J'attache Shaytan au pied de table le plus proche de moi, je prends place, et je fais un tour d'horizon pour constater que la réunion va ressembler à toutes les autres : Steve, Jean-François, le rédacteur en chef, un étudiant dont je ne connais pas le nom et qui est le stagiaire du mois, Jeanne-Marie, Sébastien, Cindy, les rédacteurs, tous intermittents, Stéphanie, la directrice artistique, et Robert, le mec du service loisirs de la chaîne qui nous diffuse, et qui vient vérifier qu'on ne fout pas du fric en l'air.
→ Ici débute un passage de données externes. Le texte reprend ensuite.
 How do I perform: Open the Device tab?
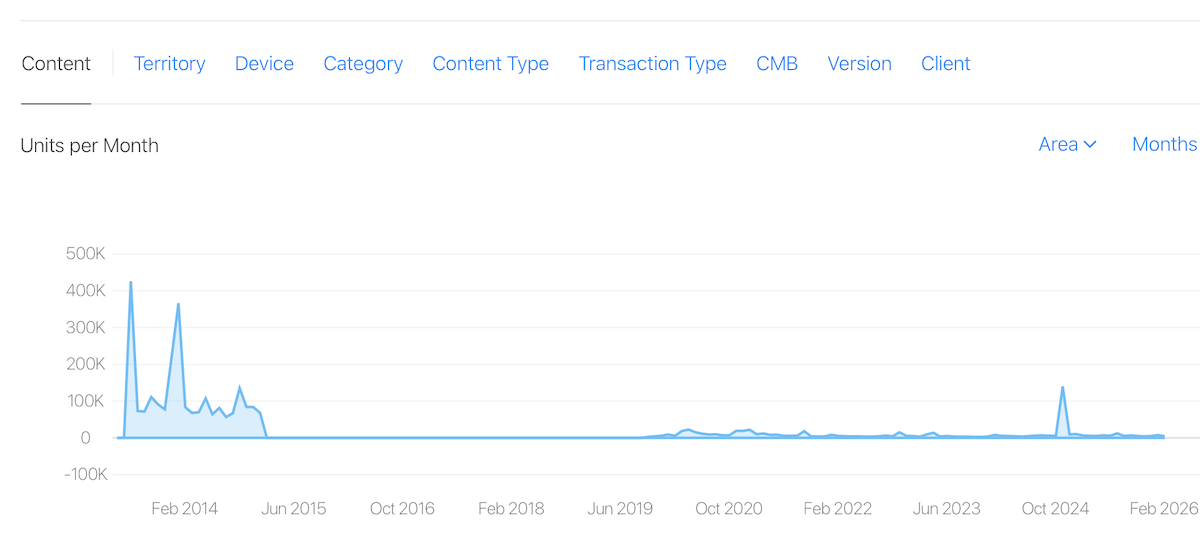click(x=264, y=64)
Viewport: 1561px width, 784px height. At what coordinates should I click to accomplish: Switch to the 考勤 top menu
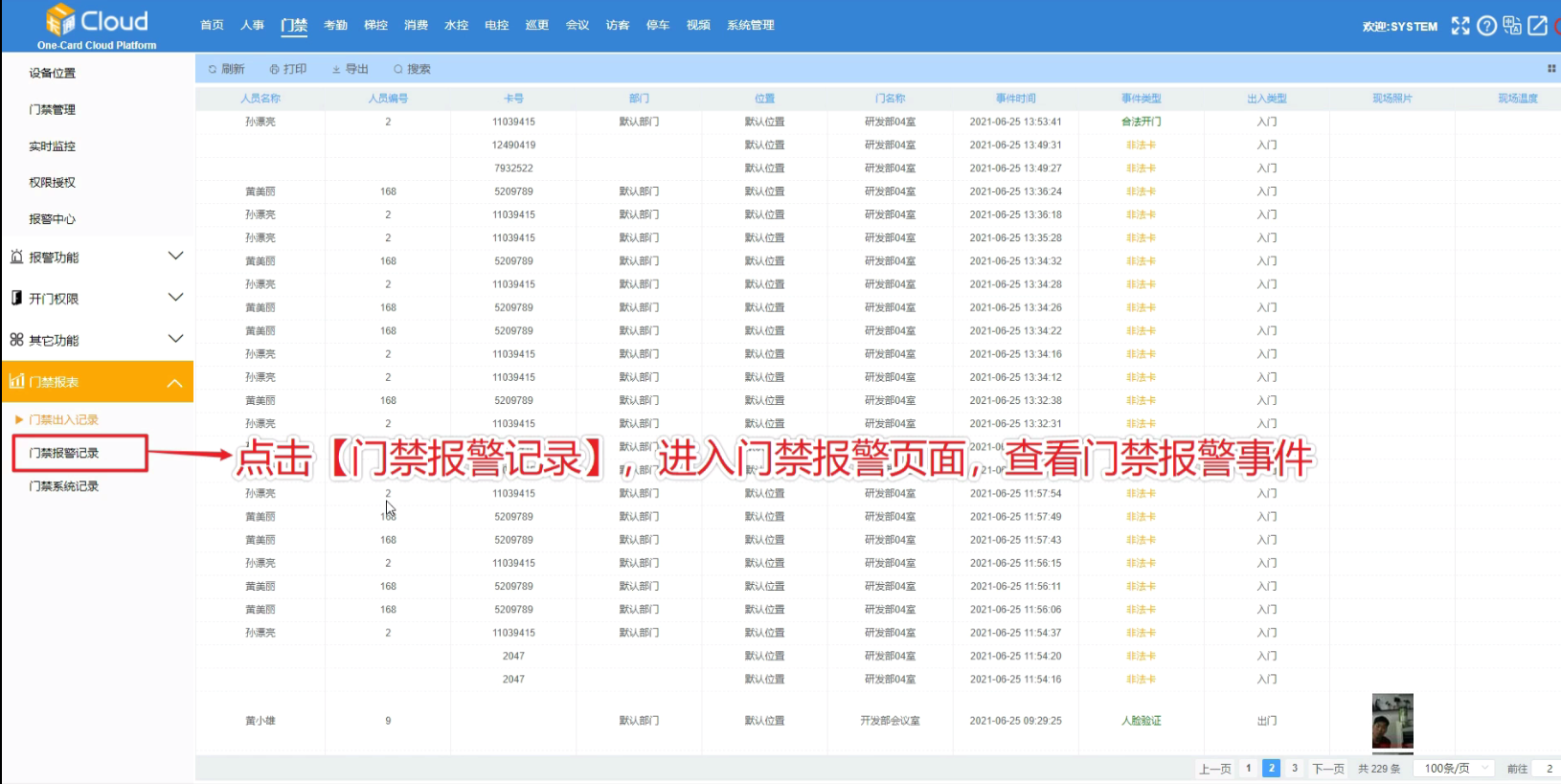click(x=335, y=26)
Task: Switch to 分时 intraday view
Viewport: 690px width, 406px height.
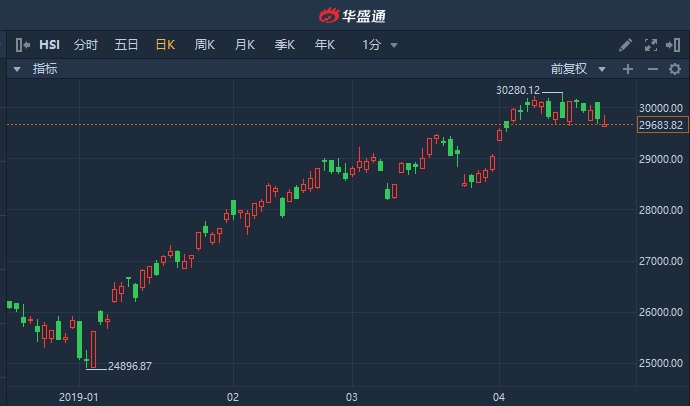Action: 86,45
Tout ce petit monde a une gueule du vendredi, c'est à dire un peu entamée par le jeudi, mais pas au point de vomir par les oreilles comme tous les samedis. En m'excusant plus poliment que la politesse, je tends les doigts vers une bouteille de Château Comaidons, et j'attends que le calvaire commence. Enfin, que Steve ouvre son claque-merde.
« On est tous là ? C'est bon ? T'as fait ton entrée Julien ? Tu es content ? Une demi-heure de retard c'est rien, après tout, on n'a que quatre émissions à préparer.
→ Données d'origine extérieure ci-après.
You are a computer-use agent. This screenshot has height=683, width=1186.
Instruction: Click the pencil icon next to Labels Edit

— Sorry, le chien s'arrêtait à tous les arbres. Et à un moment, on est tombés sur des flics, il a cru qu'ils voulaient...
— Oui oui. Bon. Avant de commencer, je voudrais revenir sur les audiences de la semaine dernière. 4 % les enfants ! 4 % ! Ça y est on les tient, 4 % ça veut dire qu'on reste jusqu'à la fin de la saison ! Vous imaginez ? On est sur la TNT, et ça y est, on a les mêmes audiences qu'Arte ! On a un bon concept, on est fédérateurs, on ne segmente pas, on est la France, on a raison, on a le vent en poupe, on ressemble à nos proches, nos proches veulent nous ressembler, on va bientôt bouffer de la hertzienne.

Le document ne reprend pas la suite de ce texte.